While the world today looks very different from 1913 in almost every way, the problems of the Muslim world and, to a degree, the developing world, have in a sense remained not only dire but overall disappointing or similar in many respects. He made an exception by quoting the example of Turkish modernity that has followed a different path. He termed Turkey a modern economy able to undertake the presidency of the G20 countries where faith flourishes under secular governance.
The rise of humanitarianism as an idea, as a concept and, as an institution may provide an opportunity to address the root causes that make it easy for extremists of all religions to dominate international public space. “Turkey is a case in point. So are India and China.” Unlike China and India as well, a distinguished characteristic of Turkey has been how she posits herself as a connect between the east and the west and, north and south.

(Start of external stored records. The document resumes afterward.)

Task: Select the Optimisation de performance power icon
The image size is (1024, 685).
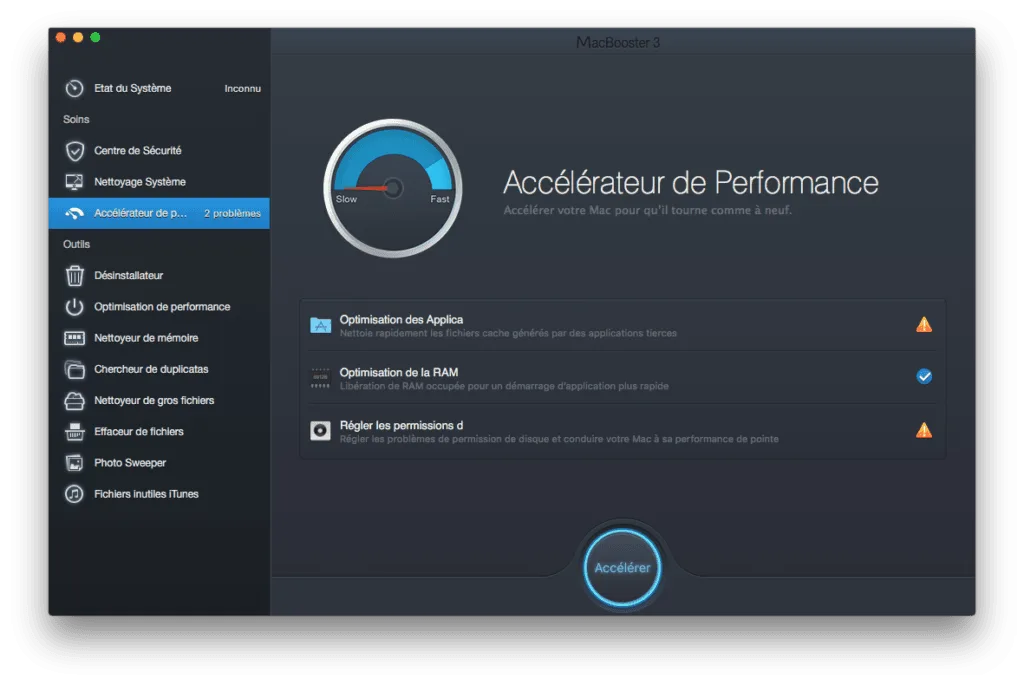Action: 74,306
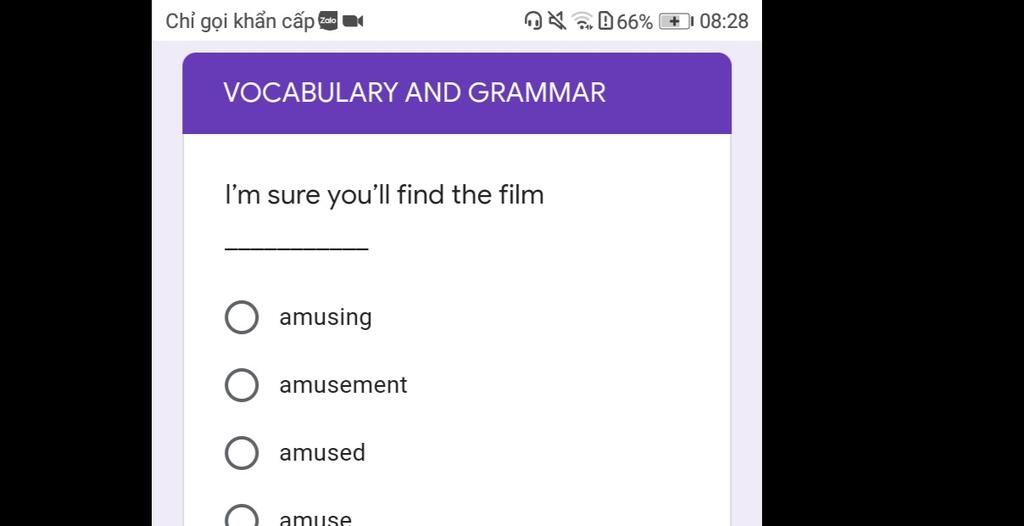Tap the Zalo notification icon
The height and width of the screenshot is (526, 1024).
pyautogui.click(x=328, y=21)
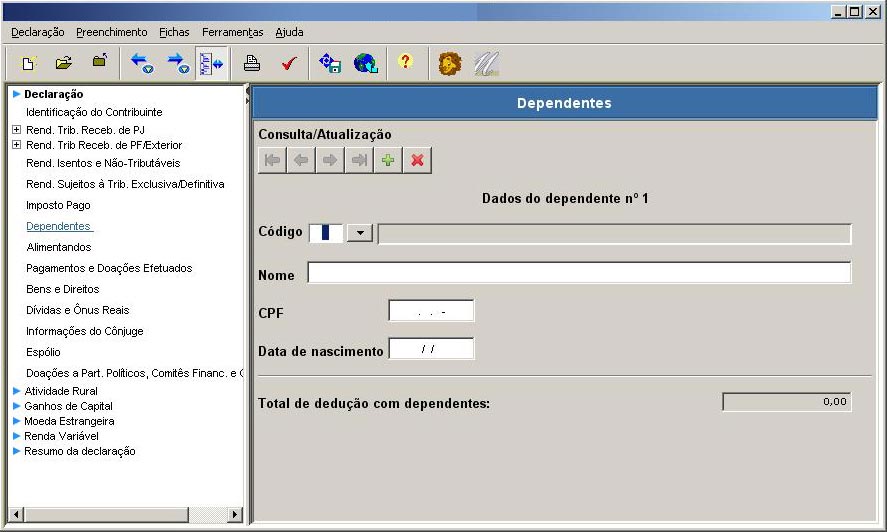
Task: Delete the dependent with the red X
Action: click(417, 160)
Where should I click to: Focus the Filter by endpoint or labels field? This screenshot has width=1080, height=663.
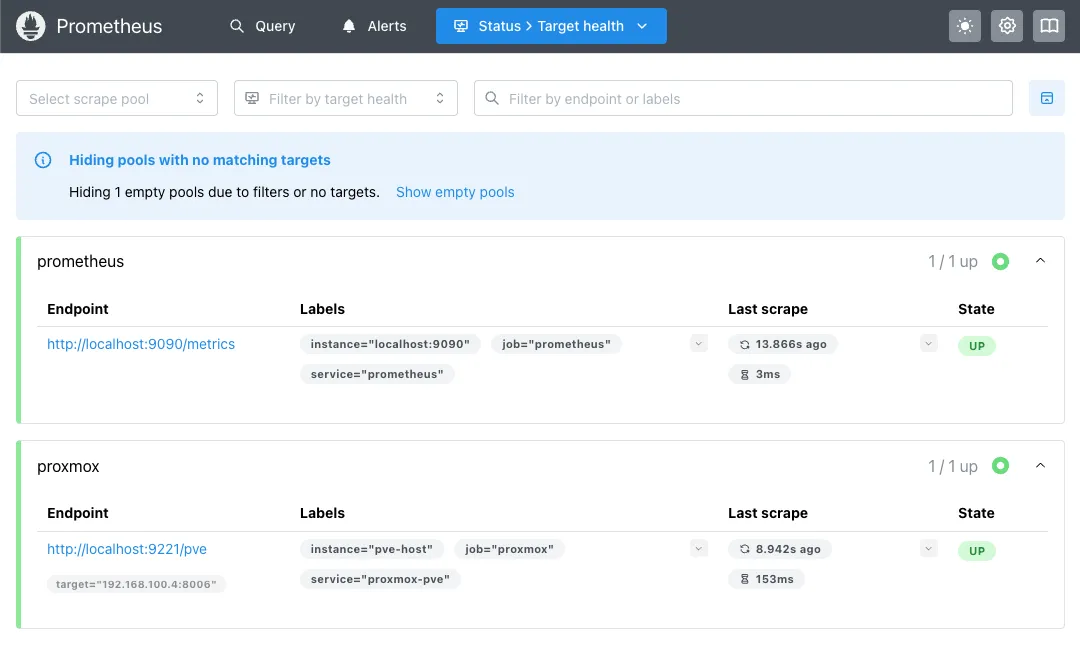click(x=743, y=98)
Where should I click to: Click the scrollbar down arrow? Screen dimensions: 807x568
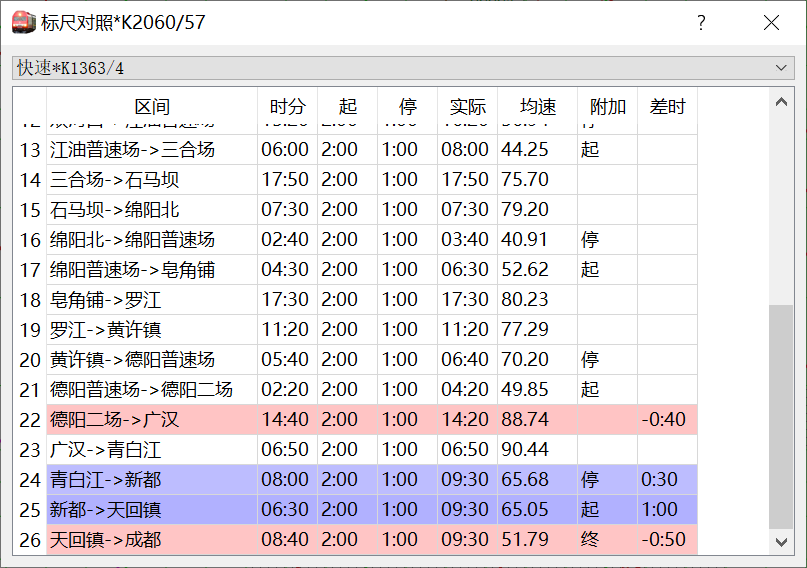point(781,542)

While urging India to look at history from a different context of being colonized and freed, he asked to look at its cultural roots asserting that a non-Western approach is an opportunity and the Indian Medical Mission is an “example of humanitarianism” whose integrated study may reveal a different story. Stating that the world is beset by humanitarian needs on a massive scale, he sought a broader working agenda beyond religious considerations. This he called “a globally-driven agenda requiring the participation to engage with every actor”.
Prof. R. S. Agarwal, a senior member of ICHR, chaired the lecture attended by members of the Embassy of the Republic of Turkey, diplomats, academicians, media persons and activists.